Les années 1950 et mêmes les années 1660, pourtant période prospère pour le Japon, n'ont pas fait exception à la règle.
Suzuki Tatsuo Sensei, de la Wadô ryû avait coutume de dire que, dans sa jeunesse, à la fin de l'entraînement le plancher du dôjô était couvert de sang.
De même, Arakawa Toru Sensei - de la Wadôkai - nous disait il y a quelques années regretter le manque d'engagement physique de la génération actuelle des jeunes pratiquants.
Il semble en fait que pour de nombreux Japonais, les risques de blessure grave existent mais soient acceptés de façon tacite par tous les participants.

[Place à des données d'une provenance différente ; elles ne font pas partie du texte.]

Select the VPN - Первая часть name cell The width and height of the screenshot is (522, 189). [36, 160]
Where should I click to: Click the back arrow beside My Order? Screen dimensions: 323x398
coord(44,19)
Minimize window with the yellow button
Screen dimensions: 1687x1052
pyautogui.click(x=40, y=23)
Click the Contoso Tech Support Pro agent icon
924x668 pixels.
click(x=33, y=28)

De notre tour de six dôjô, il ressort que la plupart des enseignants prônent un karate sérieux et physiquement exigeant. Malgré tout, comme nous avons pu le constater, il semble acquis que chacun puisse pratiquer selon ses possibilités physiques, sans chercher à aller trop loin. Cela est particulièrement vrai pour les dôjô privés mais moins à l'université où la recherche de performance reste très présente et influe donc sur les comportements des participants.

Si nous avons parlé de danger physique, évident de prime abord, il en est un autre à ne pas négliger.
Il s'agit d'un danger plus subtil et pernicieux car invisible pour le plus grand nombre. Le Japon, pas plus que les autres pays, n'est à l'abri des charlatans et autres sectes. Avoir de jeunes adultes sous sa responsabilité permet, pour qui le veut, d'influencer les esprits et pas toujours pour le bien général.

Un professeur Nippon enseignant en France s'est vu proposer, il y a plusieurs années de ça, un billet de retour définitif au Japon par les autorités françaises. Cela faisait suite à un excès de prosélytisme durant les cours pour adolescents.
Il faut savoir que le Japon est un pays où de nombreuses sectes ont pignon sur rue. Certaines d'entre elles se sont immiscées dans le milieu des Arts Martiaux. Toutefois cela ne concerne généralement que de petits dôjô privés.
Par ailleurs les gourous en tous genres peuvent sévir et renvoyer vers leurs élèves les problèmes psychologiques dont ils sont affligés, de la paranoïa au culte démesuré de la personnalité. Les exemples de ce type abondent aussi hors du Japon, les vieux pratiquants en France le savent bien.
Là aussi le danger existe donc même s'il n'est plus physique.

Alors, la pratique du karate nuit-elle gravement à votre santé? Nous osons croire que non après près d'un quart de siècle de pratique sans blessure plus grave que des dents cassées.
A vous de prendre et accepter des risques calculés sachant que le karate est un budô moderne, issu d'une longue tradition d'Arts Martiaux conçus dans un but guerrier et non sportif.
Ces notions semblent logiquement plus claires pour les Nippons ou les étrangers pratiquant au Japon.
Choisissez bien votre dôjô, au Japon comme ailleurs, et tout ira bien pour votre plus grande satisfaction.
Dernière édition par karatejapon le Ven Mai 25, 2007 8:44 pm, édité 3 fois.